• Page:
------------------------------------------------------------------------

BIBLIOTHÈQUE ET ARCHIVES NATIONALES DU QUÉBEC NUIT AUX CHERCHEURS
GUY BERTHIAUME
Le président-directeur général de la
bibliothèque nationale du Québec
Christine Saint-Pierre
Ministre de la Culture, des Communications et de
la Condition féminine
Les difficultés que j’ai éprouvées dans mes recherches à Bibliothèque et archives nationales du Québec (ci-après BAnQ) ne pourraient être passées sous silence.
L’affaire Coffin
a) Les transcriptions sténographiques du procès
Au cours de ma recherche sur l’affaire Coffin, j’ai constaté que plusieurs écrits mensongers causaient un tort irréparable à la réputation de notre système judiciaire. Je désirais corriger cette situation. Pour ce faire, il me fallait prendre connaissance de tout le dossier de la cour. J’ai d’abord obtenu, avec empressement, la permission du Centre d’archives de Rimouski de faire une copie des transcriptions sténographiques du procès qui s’est tenu devant la Cour du banc de la reine, à Percé en 1954.
b) Les transcriptions sténographiques de la Commission Brossard
On m’a aussi permis de consulter les transcriptions sténographiques des témoignages entendus par la Commission Brossard, à l’exception d’environ 500 pages soumises au huis clos. Aussi ai-je demandé à la Commission d’accès à l’information (CAI) de m’autoriser à prendre connaissance de ces transcriptions « secrètes ». Elle acquiesça à ma demande en exigeant toutefois que les renseignements personnels soient masqués.
Finalement, BAnQ a porté cette décision en appel devant la Cour du Québec et le Procureur général du Québec est intervenu. Le juge Martin Hébert, de la Cour du Québec, a infirmé la décision du Commissaire qui me permettait de prendre connaissance des transcriptions sténographiques des témoignages entendus à huis clos.
c) Le dossier de police
Au début d’avril 2006, j’ai demandé au ministère de la Sécurité publique à voir le dossier de police. On m’a d’abord refusé l’accès à ces documents. J’en ai appelé à la CAI. Avant l’audition de ma demande, j’ai reçu une partie du dossier. Enfin, la CAI a décidé qu’on devait m’envoyer l’autre partie. Mais plusieurs de ces documents étaient caviardés et difficilement compréhensibles.

------------------------------------------------------------------------

• Données fournies:
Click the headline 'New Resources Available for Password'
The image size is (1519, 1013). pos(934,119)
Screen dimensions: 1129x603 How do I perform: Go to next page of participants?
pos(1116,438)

------------------------------------------------------------------------

• Travail demandé:
1. Transcrivez fidèlement le passage de la page qui va de « Finalement, BAnQ a » à « à huis clos. ».
2. D'après la page, quel juge a infirmé la décision du Commissaire relative aux témoignages entendus à huis clos ?
Les données ne sont d'aucune utilité pour ce travail.

• Réponses dans l'ordre:
1.
Finalement, BAnQ a porté cette décision en appel devant la Cour du Québec et le Procureur général du Québec est intervenu. Le juge Martin Hébert, de la Cour du Québec, a infirmé la décision du Commissaire qui me permettait de prendre connaissance des transcriptions sténographiques des témoignages entendus à huis clos.

2. Le juge Martin Hébert, de la Cour du Québec.